▶ **WHAT YOU ARE ASKED TO DO**
Restate only the tail of the data below, starting at the line that contains "Click the Wireless settings icon" and including the last line, word for word.

Stored records:
• • • • •

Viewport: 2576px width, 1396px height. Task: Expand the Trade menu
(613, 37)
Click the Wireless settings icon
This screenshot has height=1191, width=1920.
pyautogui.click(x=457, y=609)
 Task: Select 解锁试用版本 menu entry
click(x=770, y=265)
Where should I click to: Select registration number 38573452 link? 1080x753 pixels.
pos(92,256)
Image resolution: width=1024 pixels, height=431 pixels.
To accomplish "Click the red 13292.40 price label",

• • • • •

▶ **ANSWER TO THIS PROBLEM**
Click the Wireless settings icon
This screenshot has height=1191, width=1920.
pyautogui.click(x=457, y=609)
 Task: Select 解锁试用版本 menu entry
click(x=770, y=265)
Where should I click to: Select registration number 38573452 link? 1080x753 pixels.
pos(92,256)
Image resolution: width=1024 pixels, height=431 pixels.
To accomplish "Click the red 13292.40 price label",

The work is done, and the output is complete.